[LLVMdev] Shrink Wrapping - RFC and initial implementation

Sun Mar 1 14:57:49 PST 2009

First, thanks very much for your comments!

On Sat, Feb 28, 2009 at 8:05 PM, Evan Cheng <evan.cheng at apple.com> wrote:

>
> On Feb 26, 2009, at 2:02 PM, John Mosby wrote:
> > It is limited to X86 presently since that is the only target I have
> > access to at the moment.
>
> What part of this is target dependent? Is this due to emitPrologue /
> emitEpilogue being target specific?
>

It is target dependent (X86) at present because of the way I developed it,
just using the X86 target since that is the only one on which I can test the
entire (static) flow: test.c -> llvm-gcc -emit-llvm -> (.ll, .bc) -> llc
--shrink-wrap -> .s -> gcc test.s -o test.
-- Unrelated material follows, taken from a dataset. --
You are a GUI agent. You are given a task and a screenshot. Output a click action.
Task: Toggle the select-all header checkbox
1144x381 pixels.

I worked with other targets also, but I decided to take it as far as I could
on the first go with X86.

First pass was without debugging info and with simple stack frames, in the
interest of getting as much worked out as possible.
I saw the issue concerning how code gen handles placement of spill and
restore code outside of entry/return blocks before I had the first test
cases running, but I worked through the details using -march=x86 only.
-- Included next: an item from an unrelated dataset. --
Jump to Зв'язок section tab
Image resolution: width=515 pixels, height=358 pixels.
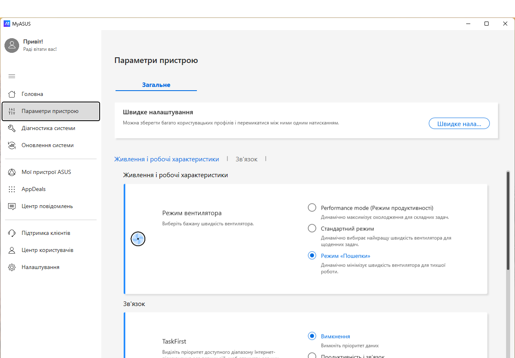click(247, 159)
Re: debugging info: I know about the work to change the way debugging info
is handled, so I held off trying to make the shrink wrapping work with the
current impl.

> > The main features are:
> >   - Placing callee saved register (CSR) spills and restores in the
> > CFG to tightly surround uses
> >      so that execution paths that do not use CSRs do not pay the
> > spill/restore penalty.
> >
> >   - Avoiding placment of spills/restores in loops: if a CSR is used
> > inside a loop(nest), the spills
> >      are placed in the loop preheader, and restores are placed in
> > the loop exit nodes (the
> >      successors of the loop _exiting_ nodes).
> >
> >   - Covering paths without CSR uses: e.g. if a restore is placed in
> > a join block, a matching spill
> >      is added to the end of all immediate predecessor blocks that
> > are not reached by a spill.
> >      Similarly for saves placed in branch blocks.
>
> Sounds great. It would help everyone if you can show some examples code.

I am putting documented examples together from the test cases in the patch.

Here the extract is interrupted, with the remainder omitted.